- **What is expected**
Please retype, unchanged, each line from the top of the material below through the line where "Pisos e Revestimentos (669, 2175)" appears.

- **Exercise data**

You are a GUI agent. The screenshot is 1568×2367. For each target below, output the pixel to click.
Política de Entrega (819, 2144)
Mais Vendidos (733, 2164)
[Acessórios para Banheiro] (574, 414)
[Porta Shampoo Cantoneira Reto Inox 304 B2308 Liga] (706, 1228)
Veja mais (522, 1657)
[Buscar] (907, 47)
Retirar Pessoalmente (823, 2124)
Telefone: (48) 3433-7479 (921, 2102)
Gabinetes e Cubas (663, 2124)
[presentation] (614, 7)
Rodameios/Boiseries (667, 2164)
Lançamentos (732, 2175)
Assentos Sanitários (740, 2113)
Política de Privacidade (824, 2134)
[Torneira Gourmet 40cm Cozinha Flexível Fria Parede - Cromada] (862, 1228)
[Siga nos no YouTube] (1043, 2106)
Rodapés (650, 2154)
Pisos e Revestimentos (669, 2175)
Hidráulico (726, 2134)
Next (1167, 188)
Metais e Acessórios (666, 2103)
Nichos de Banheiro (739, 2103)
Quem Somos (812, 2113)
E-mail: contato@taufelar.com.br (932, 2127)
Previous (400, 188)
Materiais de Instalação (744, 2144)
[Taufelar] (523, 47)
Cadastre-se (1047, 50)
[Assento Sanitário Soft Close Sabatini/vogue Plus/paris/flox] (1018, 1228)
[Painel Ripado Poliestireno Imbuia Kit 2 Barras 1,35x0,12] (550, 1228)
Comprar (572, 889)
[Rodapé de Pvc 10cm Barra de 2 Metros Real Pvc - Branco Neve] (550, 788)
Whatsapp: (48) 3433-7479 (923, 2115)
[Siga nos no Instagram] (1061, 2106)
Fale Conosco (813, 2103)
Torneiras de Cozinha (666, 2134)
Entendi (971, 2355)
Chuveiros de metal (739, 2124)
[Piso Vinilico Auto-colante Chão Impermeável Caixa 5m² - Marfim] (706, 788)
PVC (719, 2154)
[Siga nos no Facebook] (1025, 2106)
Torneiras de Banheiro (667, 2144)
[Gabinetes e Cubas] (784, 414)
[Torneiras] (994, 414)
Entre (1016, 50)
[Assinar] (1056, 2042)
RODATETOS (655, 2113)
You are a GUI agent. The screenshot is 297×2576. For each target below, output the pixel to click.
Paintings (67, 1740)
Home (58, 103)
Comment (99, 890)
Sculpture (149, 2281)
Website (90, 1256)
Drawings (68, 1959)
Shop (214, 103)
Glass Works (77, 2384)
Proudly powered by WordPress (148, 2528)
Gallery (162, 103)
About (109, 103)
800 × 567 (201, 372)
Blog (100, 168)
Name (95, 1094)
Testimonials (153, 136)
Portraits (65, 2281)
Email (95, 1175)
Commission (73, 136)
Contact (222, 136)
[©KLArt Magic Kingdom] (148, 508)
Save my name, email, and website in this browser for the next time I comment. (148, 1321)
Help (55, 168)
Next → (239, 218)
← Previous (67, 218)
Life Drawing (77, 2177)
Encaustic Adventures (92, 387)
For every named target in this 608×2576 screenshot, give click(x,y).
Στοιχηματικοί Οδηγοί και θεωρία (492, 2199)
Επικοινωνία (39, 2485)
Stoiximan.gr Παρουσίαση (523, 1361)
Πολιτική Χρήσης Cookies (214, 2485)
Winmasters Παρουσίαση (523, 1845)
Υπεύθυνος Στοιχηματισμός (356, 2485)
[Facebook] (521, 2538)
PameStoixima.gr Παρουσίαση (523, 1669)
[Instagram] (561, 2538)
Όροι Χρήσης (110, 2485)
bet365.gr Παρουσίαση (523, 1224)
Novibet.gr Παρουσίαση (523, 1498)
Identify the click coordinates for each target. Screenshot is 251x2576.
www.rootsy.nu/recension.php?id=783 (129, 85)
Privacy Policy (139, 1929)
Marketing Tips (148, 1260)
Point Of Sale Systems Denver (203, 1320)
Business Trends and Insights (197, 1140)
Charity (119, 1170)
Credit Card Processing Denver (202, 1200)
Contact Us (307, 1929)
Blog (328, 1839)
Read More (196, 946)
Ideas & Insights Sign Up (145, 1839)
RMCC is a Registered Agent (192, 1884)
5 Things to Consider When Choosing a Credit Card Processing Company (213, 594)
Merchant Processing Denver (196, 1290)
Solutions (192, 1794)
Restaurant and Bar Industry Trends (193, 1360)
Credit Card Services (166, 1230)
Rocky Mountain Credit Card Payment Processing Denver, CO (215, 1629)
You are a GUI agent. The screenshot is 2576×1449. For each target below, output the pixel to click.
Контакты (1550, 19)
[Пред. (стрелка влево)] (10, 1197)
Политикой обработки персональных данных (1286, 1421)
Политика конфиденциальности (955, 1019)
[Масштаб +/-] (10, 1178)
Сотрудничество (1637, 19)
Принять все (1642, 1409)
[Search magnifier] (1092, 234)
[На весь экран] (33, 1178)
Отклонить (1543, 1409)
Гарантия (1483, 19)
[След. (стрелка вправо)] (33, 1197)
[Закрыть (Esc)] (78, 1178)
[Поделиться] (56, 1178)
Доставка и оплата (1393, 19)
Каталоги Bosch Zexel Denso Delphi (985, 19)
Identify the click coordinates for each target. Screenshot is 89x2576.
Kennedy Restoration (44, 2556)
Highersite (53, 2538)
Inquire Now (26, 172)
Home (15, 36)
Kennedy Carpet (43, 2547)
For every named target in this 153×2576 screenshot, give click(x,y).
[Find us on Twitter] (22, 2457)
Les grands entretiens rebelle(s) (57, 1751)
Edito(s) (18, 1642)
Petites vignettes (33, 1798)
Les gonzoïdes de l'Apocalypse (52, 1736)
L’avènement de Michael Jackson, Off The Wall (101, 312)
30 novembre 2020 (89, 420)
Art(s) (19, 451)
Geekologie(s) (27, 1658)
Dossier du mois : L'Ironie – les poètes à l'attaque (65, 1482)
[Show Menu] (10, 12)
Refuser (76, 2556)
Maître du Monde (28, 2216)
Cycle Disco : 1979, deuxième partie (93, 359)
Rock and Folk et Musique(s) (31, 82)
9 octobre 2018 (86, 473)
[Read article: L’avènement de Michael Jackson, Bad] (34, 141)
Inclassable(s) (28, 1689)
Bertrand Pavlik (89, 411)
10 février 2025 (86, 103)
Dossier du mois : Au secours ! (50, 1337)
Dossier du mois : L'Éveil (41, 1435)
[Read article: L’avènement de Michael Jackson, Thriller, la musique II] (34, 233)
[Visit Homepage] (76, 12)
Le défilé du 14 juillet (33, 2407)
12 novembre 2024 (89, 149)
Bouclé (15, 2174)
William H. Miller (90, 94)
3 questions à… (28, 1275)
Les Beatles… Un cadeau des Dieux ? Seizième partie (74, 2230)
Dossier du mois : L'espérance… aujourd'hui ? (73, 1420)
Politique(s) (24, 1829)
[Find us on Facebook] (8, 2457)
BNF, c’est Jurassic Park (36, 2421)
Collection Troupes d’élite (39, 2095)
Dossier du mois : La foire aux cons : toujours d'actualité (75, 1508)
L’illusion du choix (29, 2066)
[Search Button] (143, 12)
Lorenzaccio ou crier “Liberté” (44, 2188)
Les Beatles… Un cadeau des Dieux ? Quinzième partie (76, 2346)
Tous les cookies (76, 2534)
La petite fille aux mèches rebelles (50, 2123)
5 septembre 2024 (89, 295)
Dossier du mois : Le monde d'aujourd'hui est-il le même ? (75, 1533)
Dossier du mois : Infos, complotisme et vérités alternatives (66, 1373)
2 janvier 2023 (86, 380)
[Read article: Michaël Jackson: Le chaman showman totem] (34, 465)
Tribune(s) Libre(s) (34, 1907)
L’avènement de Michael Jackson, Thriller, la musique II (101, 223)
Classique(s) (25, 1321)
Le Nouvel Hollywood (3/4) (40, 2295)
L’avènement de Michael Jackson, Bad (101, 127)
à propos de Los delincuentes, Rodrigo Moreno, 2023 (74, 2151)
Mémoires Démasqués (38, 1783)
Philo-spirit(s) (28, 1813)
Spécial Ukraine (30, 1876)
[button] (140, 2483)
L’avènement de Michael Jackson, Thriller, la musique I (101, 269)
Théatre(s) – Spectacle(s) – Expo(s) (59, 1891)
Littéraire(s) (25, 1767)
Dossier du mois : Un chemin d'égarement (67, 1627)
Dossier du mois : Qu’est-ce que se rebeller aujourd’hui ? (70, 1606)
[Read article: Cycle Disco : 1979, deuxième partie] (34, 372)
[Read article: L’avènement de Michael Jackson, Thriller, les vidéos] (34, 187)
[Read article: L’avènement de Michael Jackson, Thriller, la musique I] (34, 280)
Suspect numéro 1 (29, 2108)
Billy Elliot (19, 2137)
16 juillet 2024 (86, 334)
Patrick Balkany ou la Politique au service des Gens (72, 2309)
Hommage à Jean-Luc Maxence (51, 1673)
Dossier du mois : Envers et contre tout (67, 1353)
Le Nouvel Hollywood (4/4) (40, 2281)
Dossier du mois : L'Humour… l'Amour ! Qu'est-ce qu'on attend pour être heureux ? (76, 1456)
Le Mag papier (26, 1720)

- **Result of this task**
You are a GUI agent. The screenshot is 1568×2367. For each target below, output the pixel to click.
Política de Entrega (819, 2144)
Mais Vendidos (733, 2164)
[Acessórios para Banheiro] (574, 414)
[Porta Shampoo Cantoneira Reto Inox 304 B2308 Liga] (706, 1228)
Veja mais (522, 1657)
[Buscar] (907, 47)
Retirar Pessoalmente (823, 2124)
Telefone: (48) 3433-7479 (921, 2102)
Gabinetes e Cubas (663, 2124)
[presentation] (614, 7)
Rodameios/Boiseries (667, 2164)
Lançamentos (732, 2175)
Assentos Sanitários (740, 2113)
Política de Privacidade (824, 2134)
[Torneira Gourmet 40cm Cozinha Flexível Fria Parede - Cromada] (862, 1228)
[Siga nos no YouTube] (1043, 2106)
Rodapés (650, 2154)
Pisos e Revestimentos (669, 2175)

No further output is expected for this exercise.